Feich, exultant, dragged the girl the rest of the way down the aisle, forcing her into close contact with the Stone.
The Stone burned.
“Now, Wicke! Show me how you Weave with this crystal. Show me your Mistress! Let me see her! Does she sleep? Does she Weave? Does she feel your distress? Show her to me!”
The girl strained to pull her hands free, struggled to put some distance between herself and the Osmaer Crystal, but Feich had the advantage of physical strength and spiritual frailty. He cared little if he terrified her or caused her pain. He twisted her to face the Crystal, shrieking his commands in her ears, shaking her until the cloak slid from her shoulders.
The commotion drew an audience; Osraed and cleirachs appeared in the upper doorway. Ladhar felt their eyes on him. They hung back, seeing him there. Surely if the Abbod Ladhar was witness to this spectacle they need not interfere.
“Show me Taminy-Osmaer!” cried Feich for perhaps the twentieth time, and the girl, sobbing, put up her hands as if in prayer.
Did she Weave? Ladhar would never be certain, but all at once he found himself engulfed in aislinn mist and he was seeing—dear God the Spirit!—he was seeing Bevol’s Wicke, herself, right there in the Shrine. She appeared, suspended over the Osmaer Crystal, or superimposed upon it, her hair bound as if for sleep, dressed in a robe of blinding white. Light poured from her in waves and her lips moved soundlessly.

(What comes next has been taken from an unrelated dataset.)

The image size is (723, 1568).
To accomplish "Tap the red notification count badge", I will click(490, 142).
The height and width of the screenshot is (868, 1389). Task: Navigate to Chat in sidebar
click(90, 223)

Ladhar found his own lips were in motion, as well, releasing a flood of desperate prayer.
Feich moved to approach the aislinn image, reached his hand out as if to touch it, but it folded in on itself, disappearing into an envelope of darkness.
The Regent howled. “Bring her back!” He turned to the quaking girl, who responded by collapsing into a trembling heap at his feet. Feich kicked at her. “Bring her back! I want to speak to her!”